#### DESCRIPTION OF THE TASK:
In the report below on the attack on Red Cross aid workers in Afghanistan, reproduce verbatim the passage from "A group of volunteers, belonging" up to and including "missing aid workers.".

A group of volunteers, belonging to the International Committee of the Red Cross (ICRC) were attacked Wednesday while carrying supplies to areas hit by deadly snowstorms in the northern Afghan province of Jawzjan. Six helpers were killed, and another two are missing. ICRC spokesperson Thomas Glass stated that the organization does not know who is responsible for the attack; however, Jawzjan’s governor informed Reuters news agency that the aid workers were attacked by fighters of the Islamic State of Iraq and the Levant (ISIL). A search operation is underway to locate the two missing aid workers.
The attack has rocked the international humanitarian aid community. Médecins Sans Frontières/Doctors Without Borders (MSF) International President Joanne Liu spoke out on the attack – “we find ourselves in a state of shock and disbelief at this assault on the very essence of humanitarian action.” She adds, “we stand in solidarity and in mourning with our colleagues and friends at the ICRC.” The organization has halted their activities in the country following the attack. The group’s global operations head, Dominik Stillhart, issued the following statement: “we need to understand … exactly [what] happened before we can hopefully resume our operations.”

Dataset items
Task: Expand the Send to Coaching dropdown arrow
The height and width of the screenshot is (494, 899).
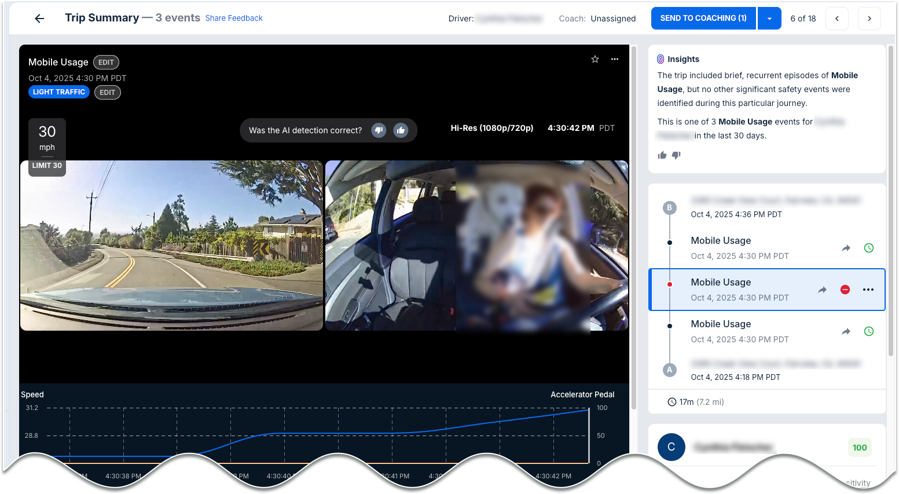Action: [769, 19]
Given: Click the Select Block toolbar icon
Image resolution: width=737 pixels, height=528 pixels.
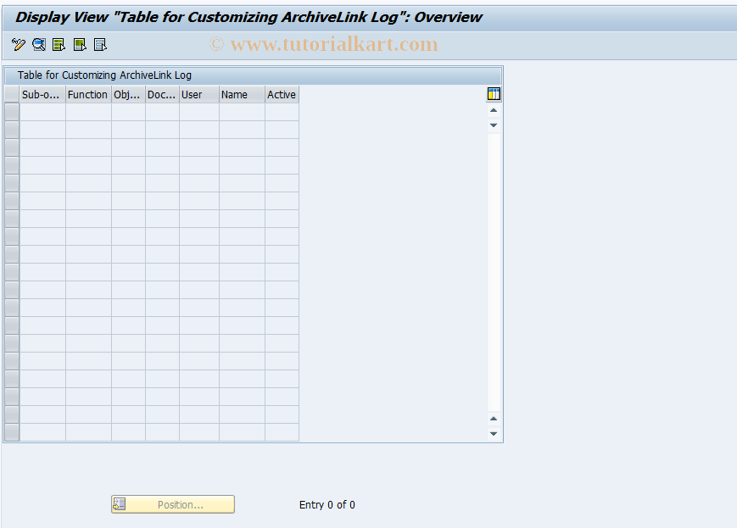Looking at the screenshot, I should tap(79, 44).
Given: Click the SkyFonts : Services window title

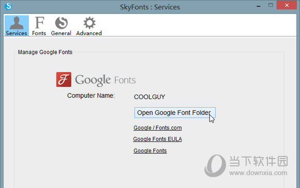Looking at the screenshot, I should 150,7.
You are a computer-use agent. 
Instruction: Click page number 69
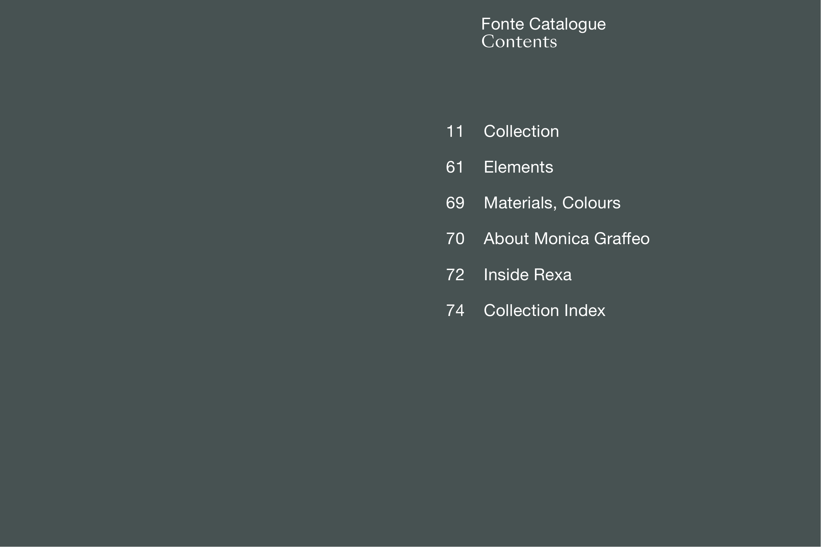(x=455, y=203)
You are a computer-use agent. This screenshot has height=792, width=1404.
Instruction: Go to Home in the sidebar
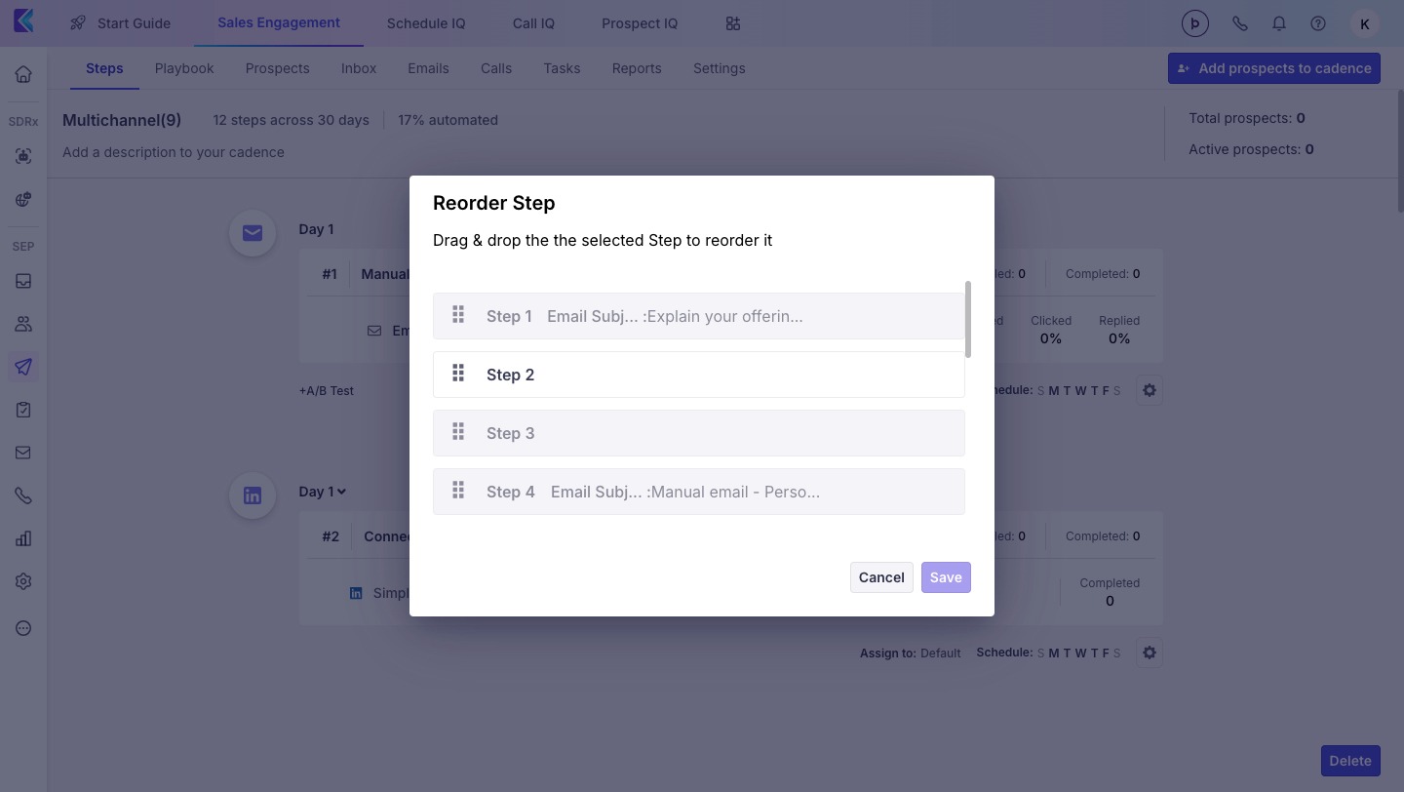point(23,74)

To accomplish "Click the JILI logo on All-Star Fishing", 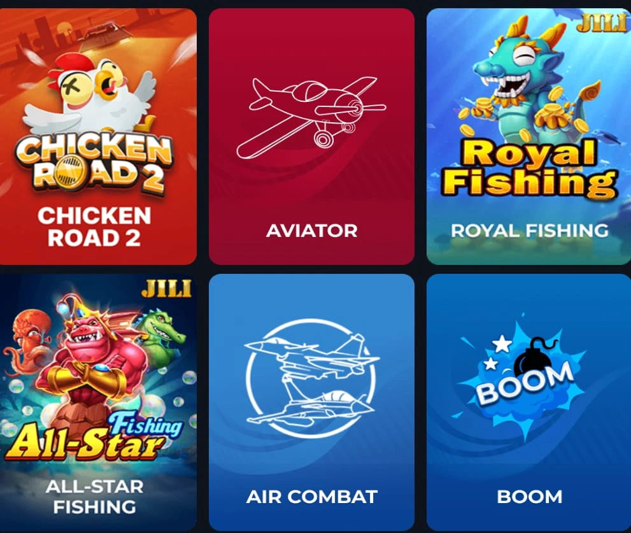I will [166, 288].
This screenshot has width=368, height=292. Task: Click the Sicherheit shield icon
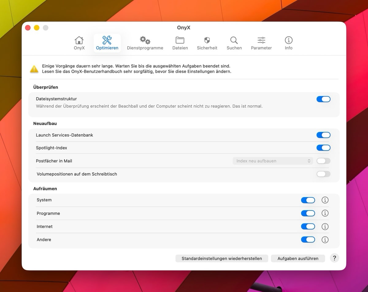point(207,40)
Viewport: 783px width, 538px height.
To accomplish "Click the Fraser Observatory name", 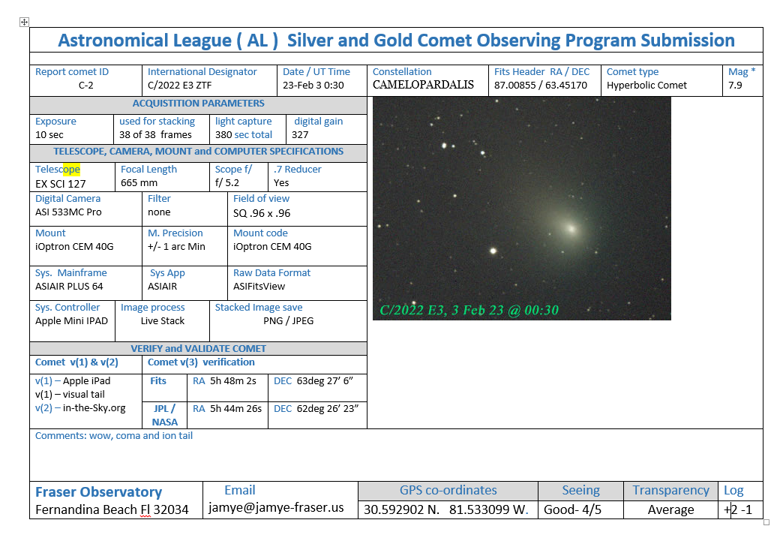I will pos(98,492).

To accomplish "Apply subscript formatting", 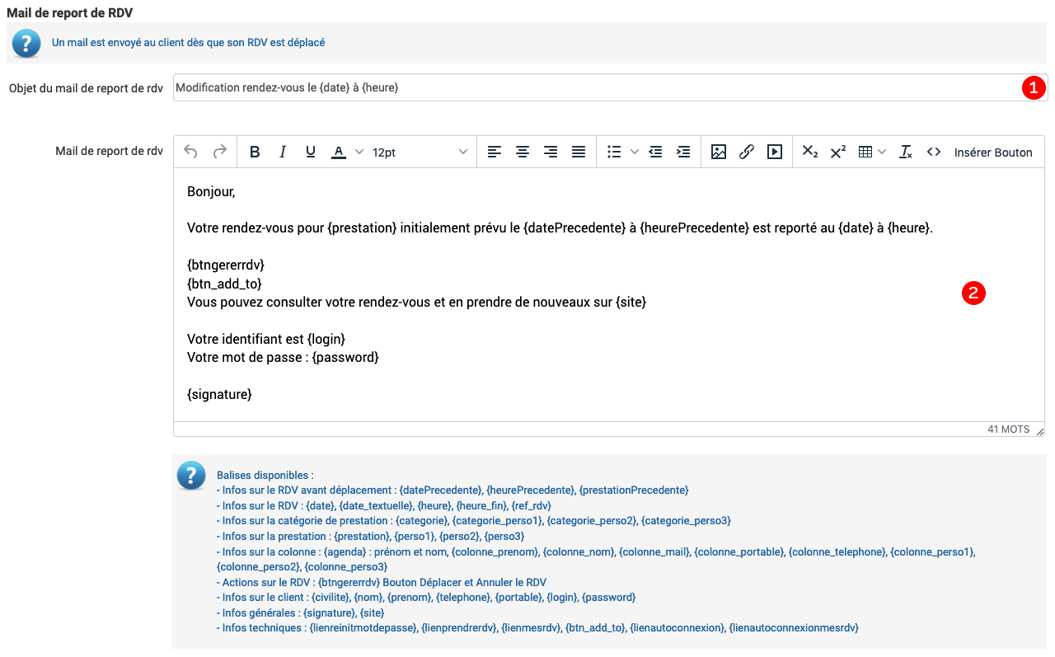I will 809,152.
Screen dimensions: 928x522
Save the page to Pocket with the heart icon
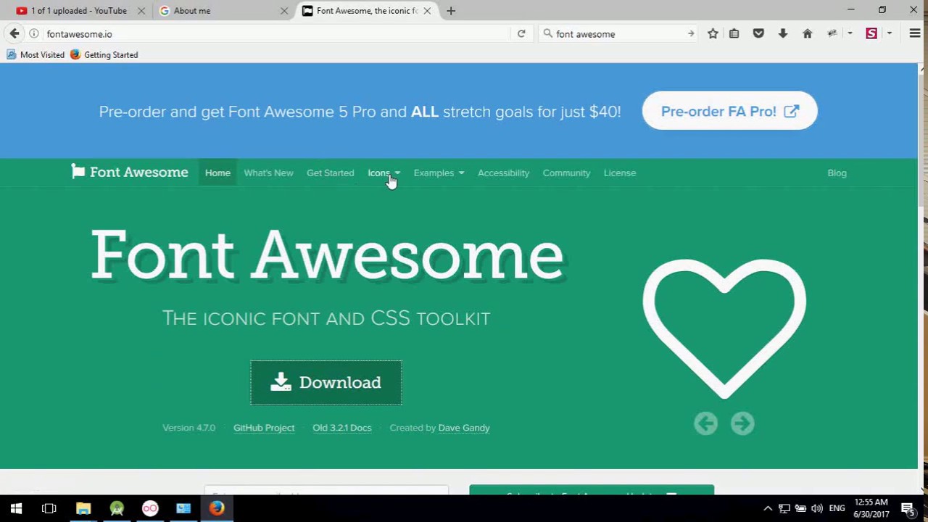pos(758,33)
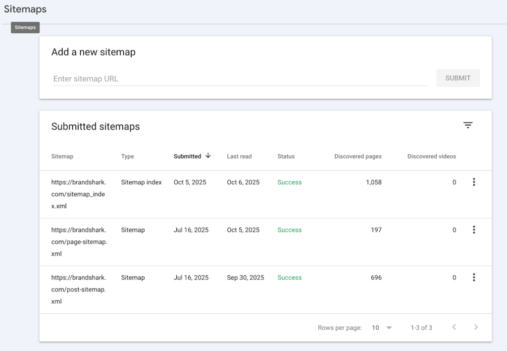
Task: Open more options for sitemap_index.xml row
Action: [x=474, y=182]
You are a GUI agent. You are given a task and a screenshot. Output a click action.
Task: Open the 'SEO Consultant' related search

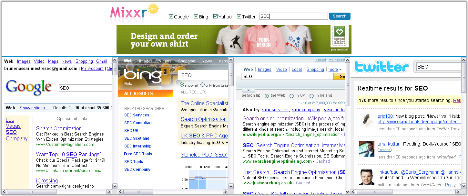(138, 123)
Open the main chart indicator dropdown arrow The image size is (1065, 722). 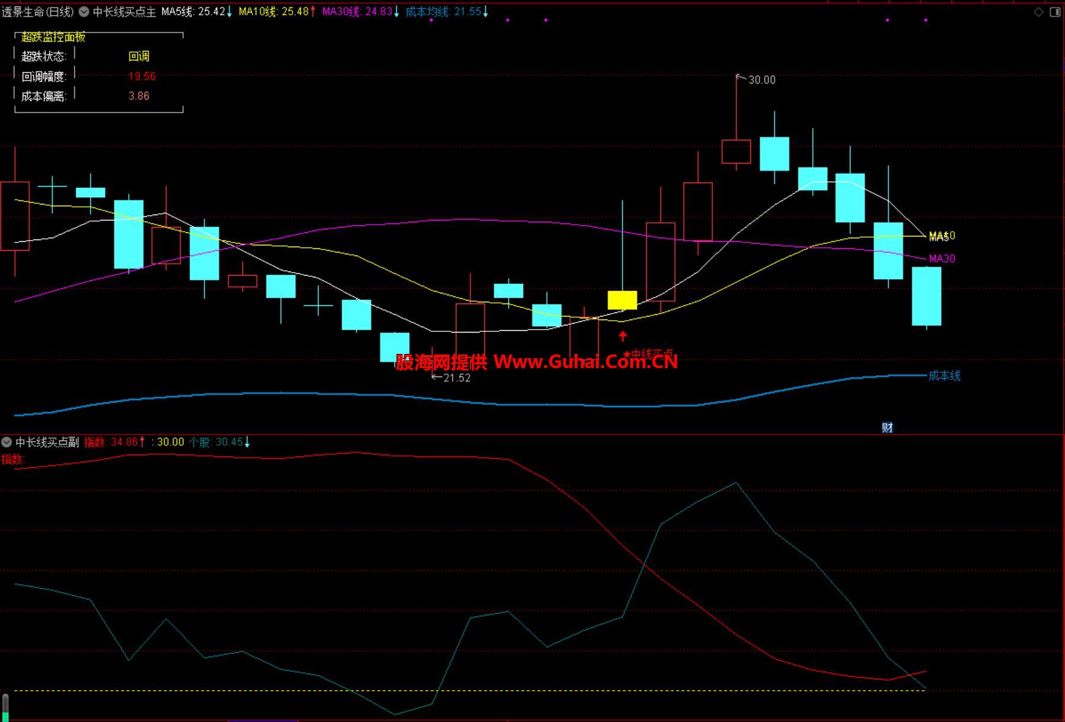pyautogui.click(x=84, y=12)
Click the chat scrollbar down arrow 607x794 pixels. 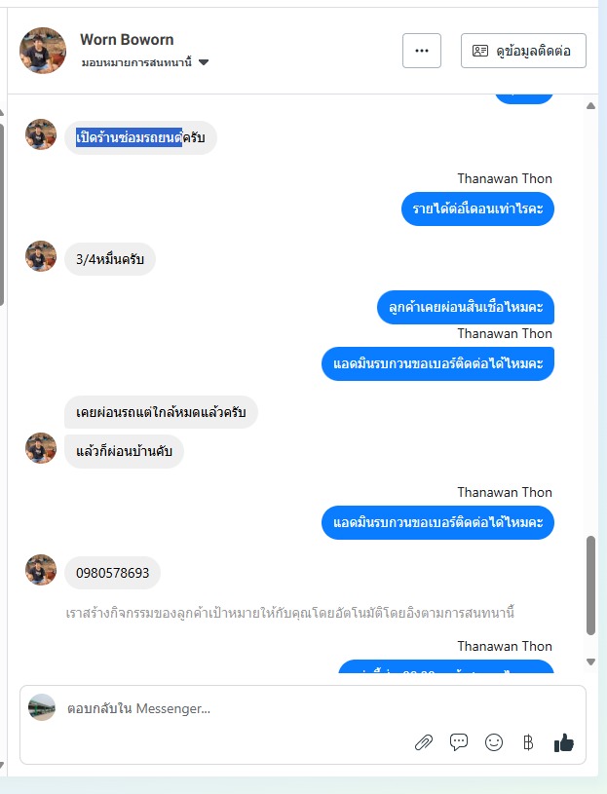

#### PROBLEM SOLUTION:
A group of volunteers, belonging to the International Committee of the Red Cross (ICRC) were attacked Wednesday while carrying supplies to areas hit by deadly snowstorms in the northern Afghan province of Jawzjan. Six helpers were killed, and another two are missing. ICRC spokesperson Thomas Glass stated that the organization does not know who is responsible for the attack; however, Jawzjan’s governor informed Reuters news agency that the aid workers were attacked by fighters of the Islamic State of Iraq and the Levant (ISIL). A search operation is underway to locate the two missing aid workers.